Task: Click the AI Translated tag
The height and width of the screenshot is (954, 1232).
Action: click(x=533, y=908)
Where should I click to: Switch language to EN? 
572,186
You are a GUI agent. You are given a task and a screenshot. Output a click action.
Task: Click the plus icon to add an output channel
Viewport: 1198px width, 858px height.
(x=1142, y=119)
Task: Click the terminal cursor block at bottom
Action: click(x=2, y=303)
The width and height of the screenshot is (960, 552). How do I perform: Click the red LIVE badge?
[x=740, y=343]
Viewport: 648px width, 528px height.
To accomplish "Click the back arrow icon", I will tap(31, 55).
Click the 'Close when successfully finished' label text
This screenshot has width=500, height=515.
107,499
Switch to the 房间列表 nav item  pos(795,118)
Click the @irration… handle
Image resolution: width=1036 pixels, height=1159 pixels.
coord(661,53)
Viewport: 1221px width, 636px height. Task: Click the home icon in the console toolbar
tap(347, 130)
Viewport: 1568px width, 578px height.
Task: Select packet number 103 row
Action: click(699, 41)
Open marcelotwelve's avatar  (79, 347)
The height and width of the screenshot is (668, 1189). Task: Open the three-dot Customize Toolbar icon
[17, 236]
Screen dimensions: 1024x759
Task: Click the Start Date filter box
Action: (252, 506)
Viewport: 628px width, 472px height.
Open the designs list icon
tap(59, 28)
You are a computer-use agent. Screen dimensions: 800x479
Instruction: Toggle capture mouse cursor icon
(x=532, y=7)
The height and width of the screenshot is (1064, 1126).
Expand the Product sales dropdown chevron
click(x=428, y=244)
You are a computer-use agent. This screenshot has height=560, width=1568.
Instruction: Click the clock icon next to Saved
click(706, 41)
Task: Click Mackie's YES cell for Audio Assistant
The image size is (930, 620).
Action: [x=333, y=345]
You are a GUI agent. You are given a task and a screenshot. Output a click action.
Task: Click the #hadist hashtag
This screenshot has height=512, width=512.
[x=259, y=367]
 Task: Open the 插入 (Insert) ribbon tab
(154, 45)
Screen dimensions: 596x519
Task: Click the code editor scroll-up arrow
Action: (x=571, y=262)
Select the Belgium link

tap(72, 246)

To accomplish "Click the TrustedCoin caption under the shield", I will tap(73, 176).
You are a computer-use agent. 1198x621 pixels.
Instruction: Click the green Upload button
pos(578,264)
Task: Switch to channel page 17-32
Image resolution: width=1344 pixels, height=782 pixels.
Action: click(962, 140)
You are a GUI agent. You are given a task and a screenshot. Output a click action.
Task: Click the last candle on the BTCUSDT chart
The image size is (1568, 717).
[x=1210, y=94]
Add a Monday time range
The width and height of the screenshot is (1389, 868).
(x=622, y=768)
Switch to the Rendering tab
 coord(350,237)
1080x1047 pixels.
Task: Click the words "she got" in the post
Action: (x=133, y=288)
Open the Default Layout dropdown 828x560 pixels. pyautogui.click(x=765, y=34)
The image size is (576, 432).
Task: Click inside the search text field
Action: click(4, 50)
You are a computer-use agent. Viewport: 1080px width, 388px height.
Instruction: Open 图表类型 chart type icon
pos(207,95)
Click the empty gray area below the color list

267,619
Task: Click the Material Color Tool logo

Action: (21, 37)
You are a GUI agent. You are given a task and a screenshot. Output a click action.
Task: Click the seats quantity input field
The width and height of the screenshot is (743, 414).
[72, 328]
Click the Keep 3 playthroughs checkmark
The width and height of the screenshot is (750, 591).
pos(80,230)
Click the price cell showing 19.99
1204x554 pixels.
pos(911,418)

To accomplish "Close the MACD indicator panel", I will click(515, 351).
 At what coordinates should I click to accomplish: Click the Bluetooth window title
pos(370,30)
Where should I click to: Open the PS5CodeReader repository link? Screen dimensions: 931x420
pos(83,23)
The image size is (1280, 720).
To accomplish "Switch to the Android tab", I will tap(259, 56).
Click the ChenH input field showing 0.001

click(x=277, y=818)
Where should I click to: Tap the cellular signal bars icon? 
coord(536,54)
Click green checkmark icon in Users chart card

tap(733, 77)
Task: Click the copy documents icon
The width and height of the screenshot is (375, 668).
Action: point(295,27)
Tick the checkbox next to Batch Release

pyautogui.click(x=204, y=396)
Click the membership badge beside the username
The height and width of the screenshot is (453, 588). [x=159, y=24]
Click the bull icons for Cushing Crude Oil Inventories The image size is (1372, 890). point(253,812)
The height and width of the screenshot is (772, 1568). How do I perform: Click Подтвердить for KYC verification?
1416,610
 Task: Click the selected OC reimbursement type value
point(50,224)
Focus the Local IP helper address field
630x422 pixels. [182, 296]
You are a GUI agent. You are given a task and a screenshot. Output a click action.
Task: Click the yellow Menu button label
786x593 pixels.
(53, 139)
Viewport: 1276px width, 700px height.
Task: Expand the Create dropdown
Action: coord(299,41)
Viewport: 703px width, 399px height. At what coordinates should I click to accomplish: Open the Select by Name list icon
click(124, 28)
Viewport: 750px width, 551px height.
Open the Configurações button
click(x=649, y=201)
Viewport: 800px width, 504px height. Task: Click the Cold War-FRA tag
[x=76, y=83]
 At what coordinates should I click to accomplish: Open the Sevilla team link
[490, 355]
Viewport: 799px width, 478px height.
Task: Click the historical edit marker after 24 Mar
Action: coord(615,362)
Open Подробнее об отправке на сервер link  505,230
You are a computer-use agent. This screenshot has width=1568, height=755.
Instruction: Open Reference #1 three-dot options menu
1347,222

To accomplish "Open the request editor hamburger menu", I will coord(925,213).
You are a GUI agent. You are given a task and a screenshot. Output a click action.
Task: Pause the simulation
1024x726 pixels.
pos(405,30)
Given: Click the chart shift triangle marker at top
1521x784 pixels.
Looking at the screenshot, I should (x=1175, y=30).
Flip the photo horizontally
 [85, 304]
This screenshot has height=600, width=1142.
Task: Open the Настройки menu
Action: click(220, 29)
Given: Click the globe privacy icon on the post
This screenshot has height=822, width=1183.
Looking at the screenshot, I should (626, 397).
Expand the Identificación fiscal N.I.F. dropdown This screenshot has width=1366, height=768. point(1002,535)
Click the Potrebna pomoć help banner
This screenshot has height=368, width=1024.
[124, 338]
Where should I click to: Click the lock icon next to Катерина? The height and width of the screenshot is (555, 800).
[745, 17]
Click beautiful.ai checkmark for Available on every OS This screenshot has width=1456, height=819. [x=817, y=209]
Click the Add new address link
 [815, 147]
====
WHAT TO DO: In full and word for word, repeat the records.

RESPONSE TO THE TASK:
Task: Click the AI Translated tag
The height and width of the screenshot is (954, 1232).
Action: click(x=533, y=908)
Where should I click to: Switch language to EN? 
572,186
You are a GUI agent. You are given a task and a screenshot. Output a click action.
Task: Click the plus icon to add an output channel
Viewport: 1198px width, 858px height.
(x=1142, y=119)
Task: Click the terminal cursor block at bottom
Action: click(x=2, y=303)
The width and height of the screenshot is (960, 552). How do I perform: Click the red LIVE badge?
[x=740, y=343]
Viewport: 648px width, 528px height.
To accomplish "Click the back arrow icon", I will tap(31, 55).
Click the 'Close when successfully finished' label text
This screenshot has width=500, height=515.
107,499
Switch to the 房间列表 nav item  pos(795,118)
Click the @irration… handle
Image resolution: width=1036 pixels, height=1159 pixels.
coord(661,53)
Viewport: 1221px width, 636px height. Task: Click the home icon in the console toolbar
tap(347, 130)
Viewport: 1568px width, 578px height.
Task: Select packet number 103 row
Action: click(699, 41)
Open marcelotwelve's avatar  (79, 347)
The height and width of the screenshot is (668, 1189). Task: Open the three-dot Customize Toolbar icon
[17, 236]
Screen dimensions: 1024x759
Task: Click the Start Date filter box
Action: (252, 506)
Viewport: 628px width, 472px height.
Open the designs list icon
tap(59, 28)
You are a computer-use agent. Screen dimensions: 800x479
Instruction: Toggle capture mouse cursor icon
(x=532, y=7)
The height and width of the screenshot is (1064, 1126).
Expand the Product sales dropdown chevron
click(x=428, y=244)
You are a computer-use agent. This screenshot has height=560, width=1568.
Instruction: Click the clock icon next to Saved
click(706, 41)
Task: Click Mackie's YES cell for Audio Assistant
The image size is (930, 620).
Action: [x=333, y=345]
You are a GUI agent. You are given a task and a screenshot. Output a click action.
Task: Click the #hadist hashtag
This screenshot has height=512, width=512.
[x=259, y=367]
 Task: Open the 插入 (Insert) ribbon tab
(154, 45)
Screen dimensions: 596x519
Task: Click the code editor scroll-up arrow
Action: (x=571, y=262)
Select the Belgium link

tap(72, 246)

To accomplish "Click the TrustedCoin caption under the shield", I will tap(73, 176).
You are a computer-use agent. 1198x621 pixels.
Instruction: Click the green Upload button
pos(578,264)
Task: Switch to channel page 17-32
Image resolution: width=1344 pixels, height=782 pixels.
Action: click(962, 140)
You are a GUI agent. You are given a task and a screenshot. Output a click action.
Task: Click the last candle on the BTCUSDT chart
The image size is (1568, 717).
[x=1210, y=94]
Add a Monday time range
The width and height of the screenshot is (1389, 868).
(x=622, y=768)
Switch to the Rendering tab
 coord(350,237)
1080x1047 pixels.
Task: Click the words "she got" in the post
Action: (x=133, y=288)
Open the Default Layout dropdown 828x560 pixels. pyautogui.click(x=765, y=34)
The image size is (576, 432).
Task: Click inside the search text field
Action: click(4, 50)
You are a computer-use agent. Viewport: 1080px width, 388px height.
Instruction: Open 图表类型 chart type icon
pos(207,95)
Click the empty gray area below the color list

267,619
Task: Click the Material Color Tool logo

Action: (21, 37)
You are a GUI agent. You are given a task and a screenshot. Output a click action.
Task: Click the seats quantity input field
The width and height of the screenshot is (743, 414).
[72, 328]
Click the Keep 3 playthroughs checkmark
The width and height of the screenshot is (750, 591).
pos(80,230)
Click the price cell showing 19.99
1204x554 pixels.
pos(911,418)

To accomplish "Close the MACD indicator panel", I will click(515, 351).
 At what coordinates should I click to accomplish: Click the Bluetooth window title
pos(370,30)
Where should I click to: Open the PS5CodeReader repository link? Screen dimensions: 931x420
pos(83,23)
The image size is (1280, 720).
To accomplish "Switch to the Android tab", I will tap(259, 56).
Click the ChenH input field showing 0.001

click(x=277, y=818)
Where should I click to: Tap the cellular signal bars icon? 
coord(536,54)
Click green checkmark icon in Users chart card

tap(733, 77)
Task: Click the copy documents icon
The width and height of the screenshot is (375, 668).
Action: point(295,27)
Tick the checkbox next to Batch Release

pyautogui.click(x=204, y=396)
Click the membership badge beside the username
The height and width of the screenshot is (453, 588). [x=159, y=24]
Click the bull icons for Cushing Crude Oil Inventories The image size is (1372, 890). point(253,812)
The height and width of the screenshot is (772, 1568). How do I perform: Click Подтвердить for KYC verification?
1416,610
 Task: Click the selected OC reimbursement type value
point(50,224)
Focus the Local IP helper address field
630x422 pixels. [182, 296]
You are a GUI agent. You are given a task and a screenshot. Output a click action.
Task: Click the yellow Menu button label
786x593 pixels.
(53, 139)
Viewport: 1276px width, 700px height.
Task: Expand the Create dropdown
Action: coord(299,41)
Viewport: 703px width, 399px height. At what coordinates should I click to accomplish: Open the Select by Name list icon
click(124, 28)
Viewport: 750px width, 551px height.
Open the Configurações button
click(x=649, y=201)
Viewport: 800px width, 504px height. Task: Click the Cold War-FRA tag
[x=76, y=83]
 At what coordinates should I click to accomplish: Open the Sevilla team link
[490, 355]
Viewport: 799px width, 478px height.
Task: Click the historical edit marker after 24 Mar
Action: coord(615,362)
Open Подробнее об отправке на сервер link  505,230
You are a computer-use agent. This screenshot has width=1568, height=755.
Instruction: Open Reference #1 three-dot options menu
1347,222

To accomplish "Open the request editor hamburger menu", I will coord(925,213).
You are a GUI agent. You are given a task and a screenshot. Output a click action.
Task: Pause the simulation
1024x726 pixels.
pos(405,30)
Given: Click the chart shift triangle marker at top
1521x784 pixels.
Looking at the screenshot, I should (x=1175, y=30).
Flip the photo horizontally
 [85, 304]
This screenshot has height=600, width=1142.
Task: Open the Настройки menu
Action: click(220, 29)
Given: Click the globe privacy icon on the post
This screenshot has height=822, width=1183.
Looking at the screenshot, I should (626, 397).
Expand the Identificación fiscal N.I.F. dropdown This screenshot has width=1366, height=768. point(1002,535)
Click the Potrebna pomoć help banner
This screenshot has height=368, width=1024.
[124, 338]
Where should I click to: Click the lock icon next to Катерина? The height and width of the screenshot is (555, 800).
[745, 17]
Click beautiful.ai checkmark for Available on every OS This screenshot has width=1456, height=819. [x=817, y=209]
Click the Add new address link
 [815, 147]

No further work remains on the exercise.